* DATA SHOWN:
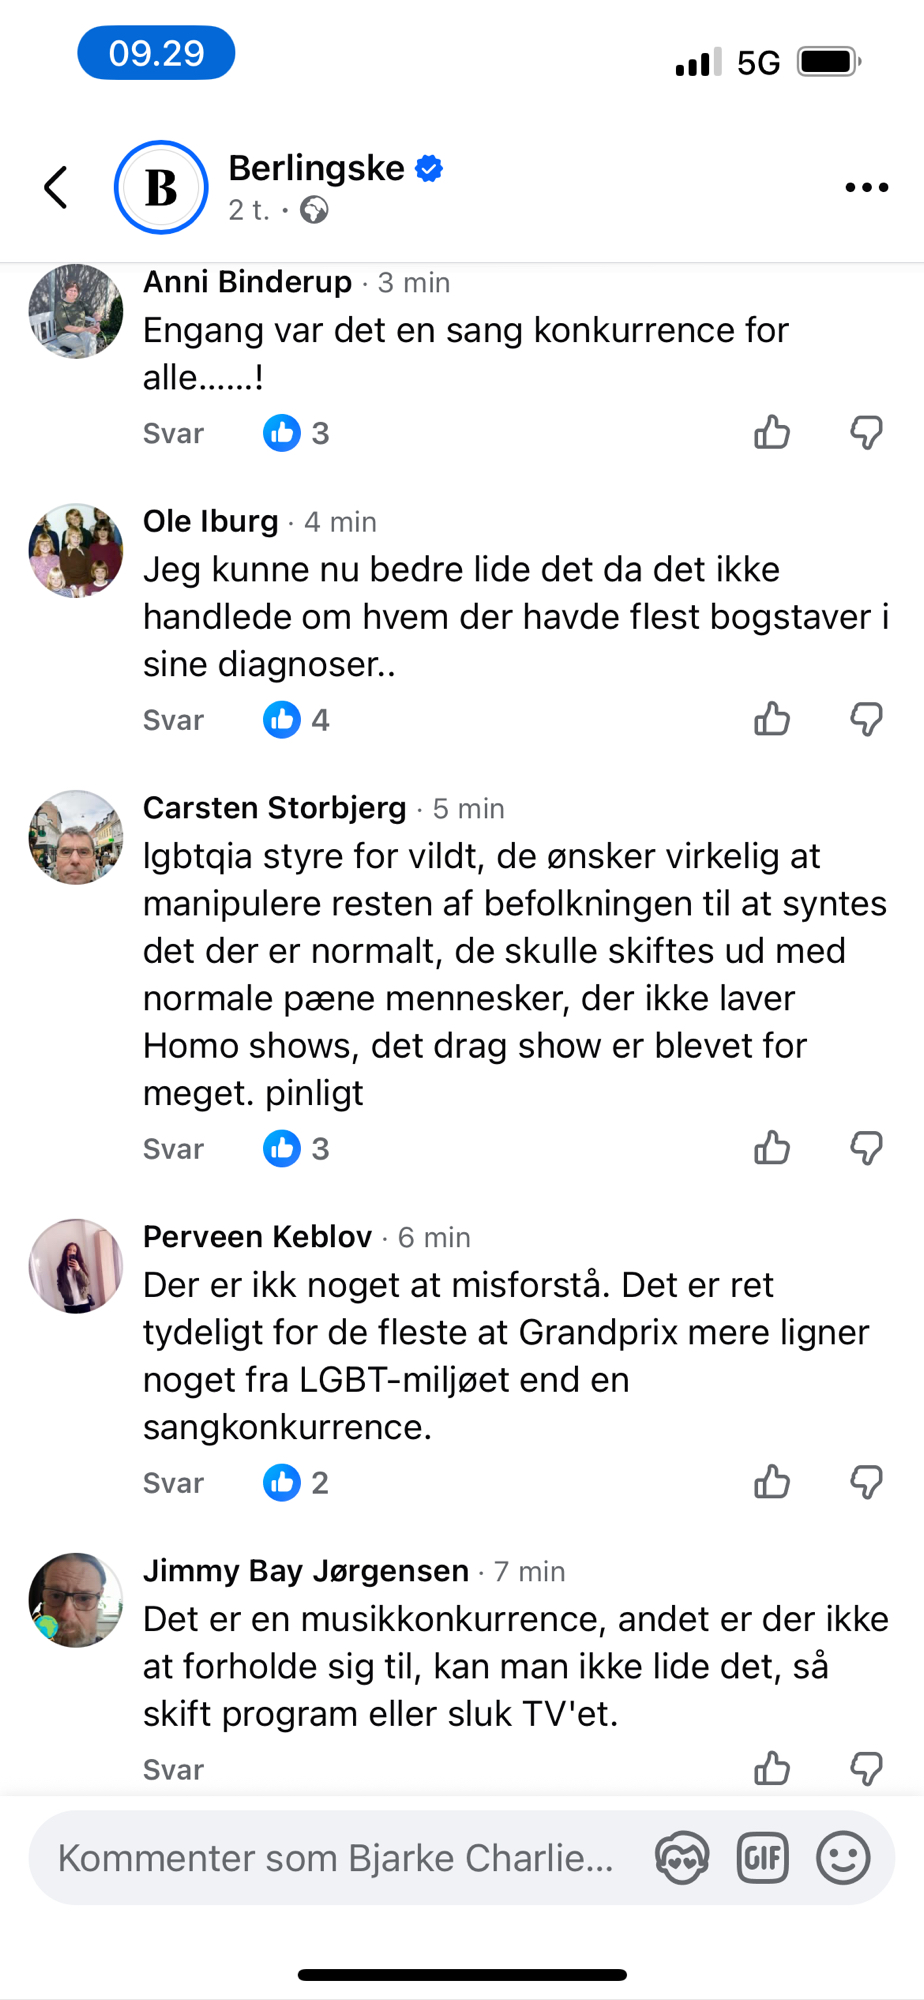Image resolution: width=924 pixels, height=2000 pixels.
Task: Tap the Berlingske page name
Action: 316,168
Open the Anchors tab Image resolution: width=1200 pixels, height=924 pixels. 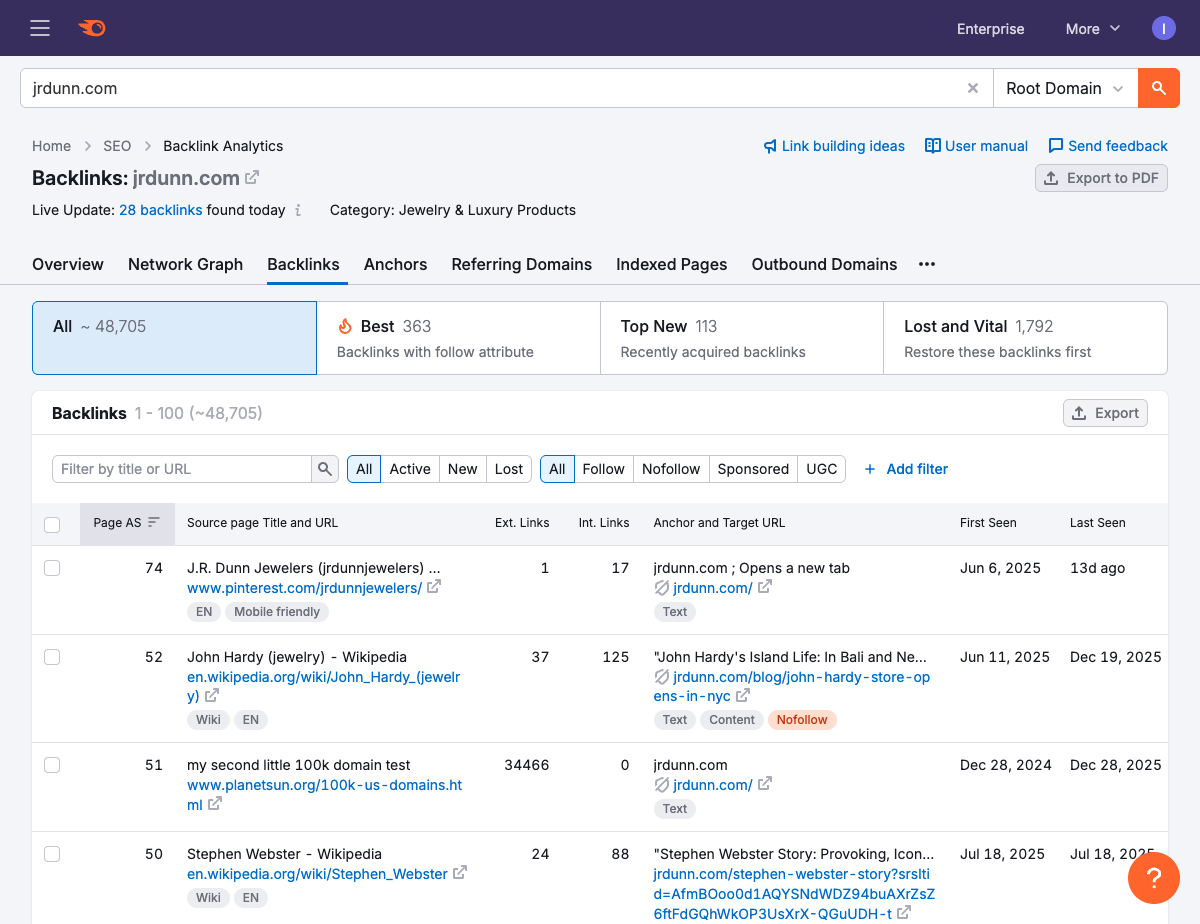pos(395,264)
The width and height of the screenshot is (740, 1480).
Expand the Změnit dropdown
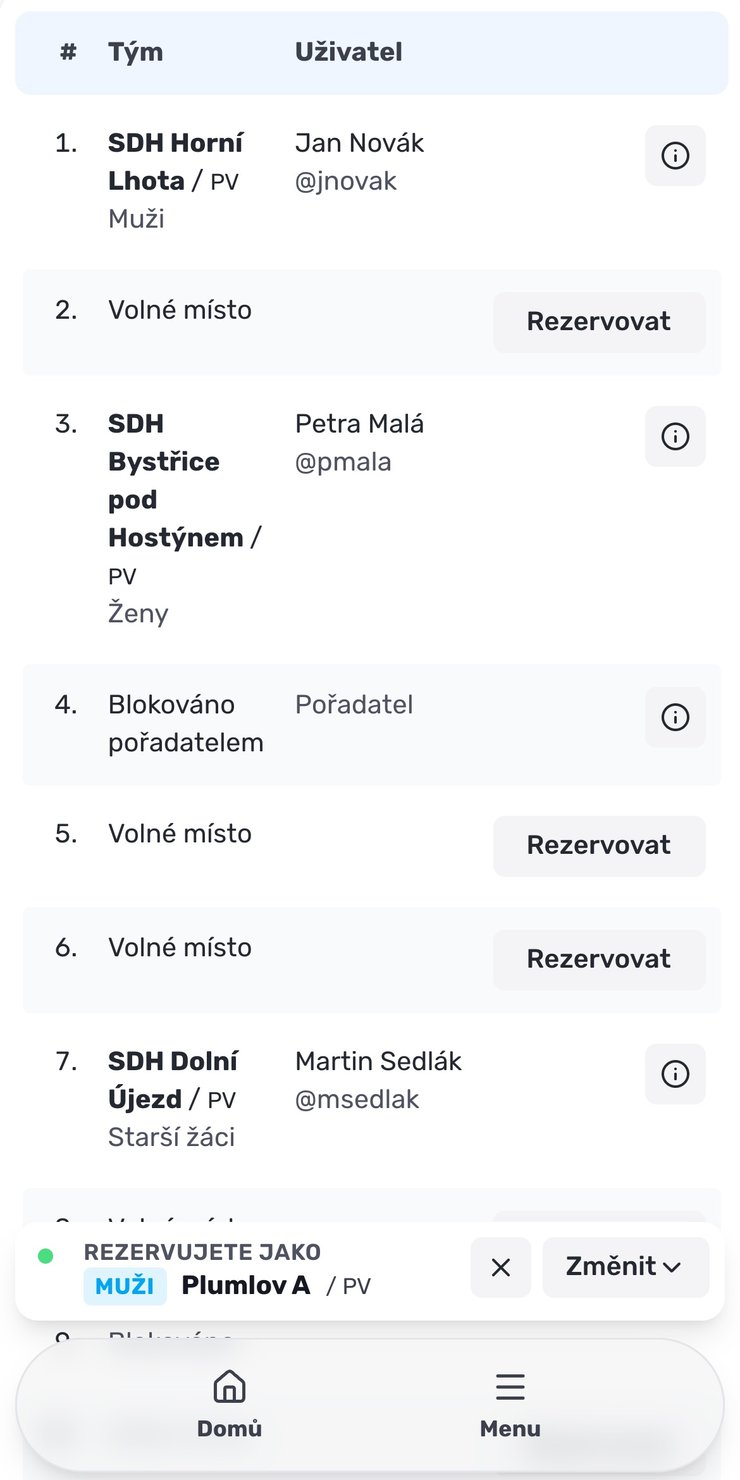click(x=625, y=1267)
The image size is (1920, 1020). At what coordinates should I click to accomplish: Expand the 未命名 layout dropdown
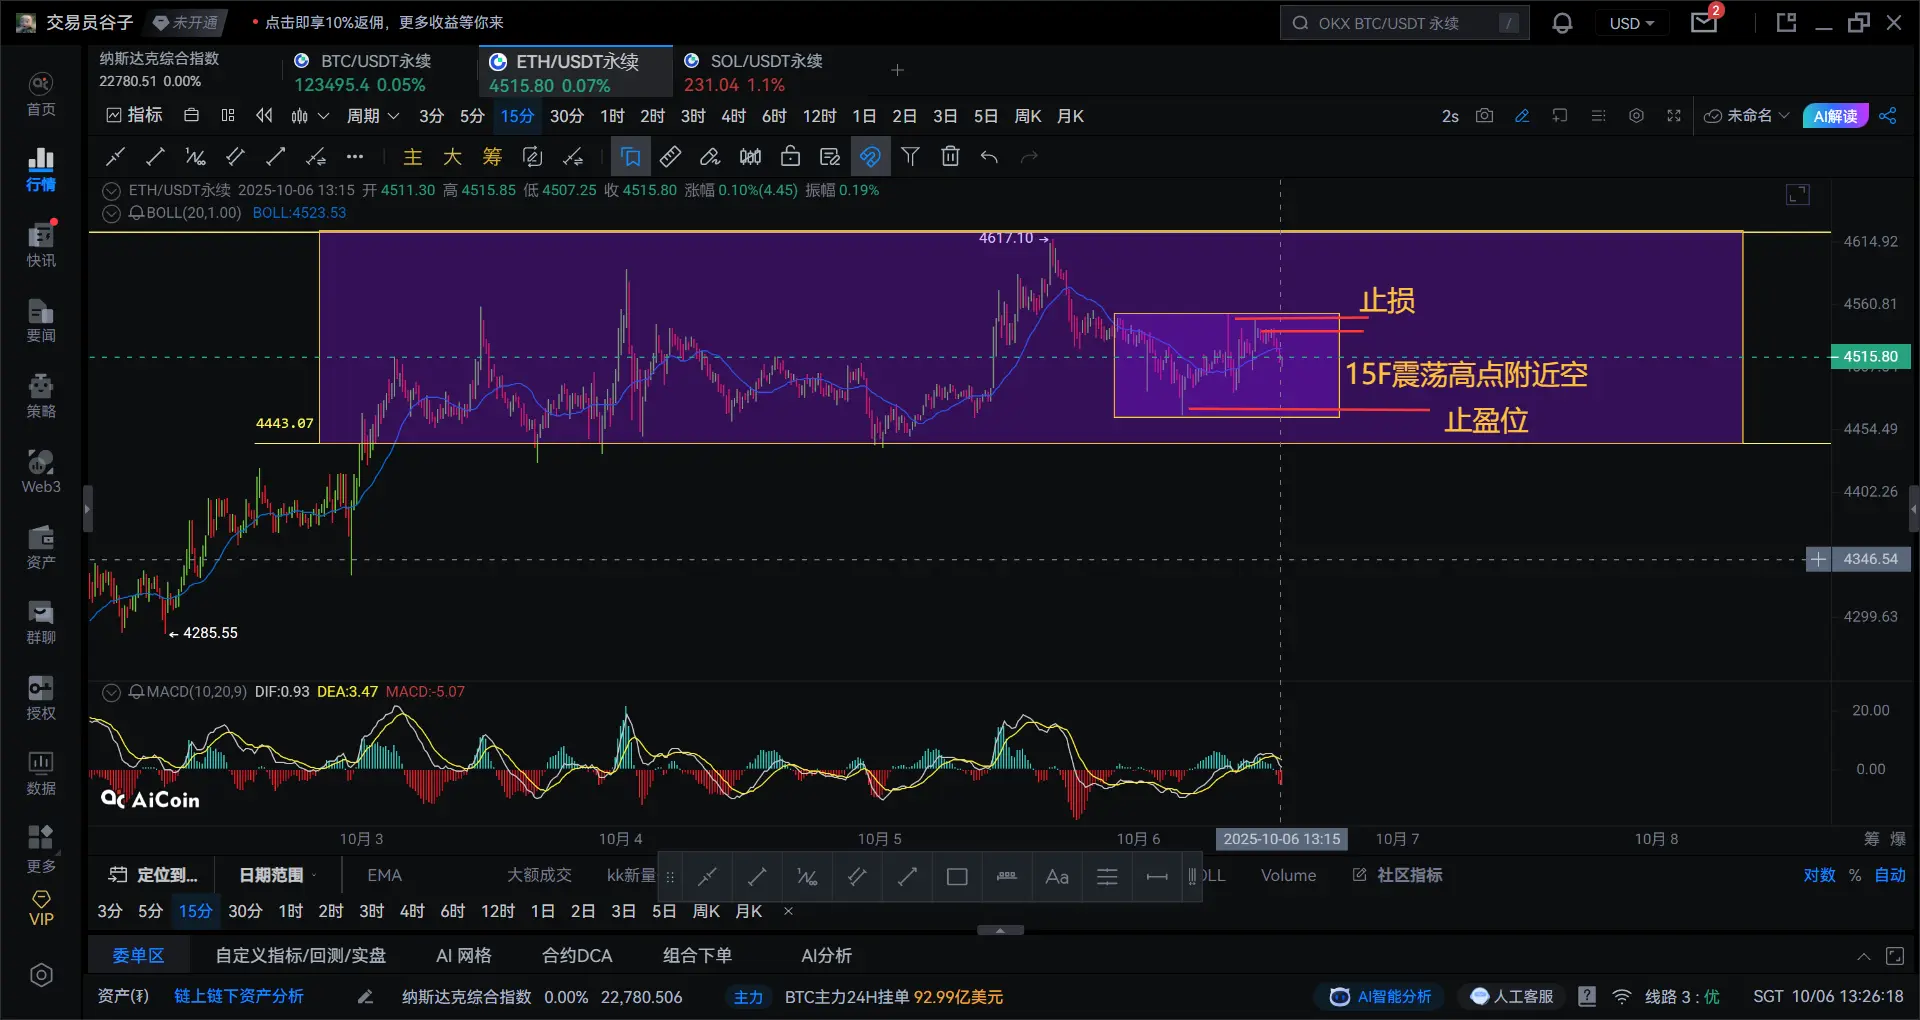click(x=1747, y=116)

* WORK TO DO: Count the lines above that contain the string "Expand", treating case as significant, and give only the number.

* FINAL RESULT: 2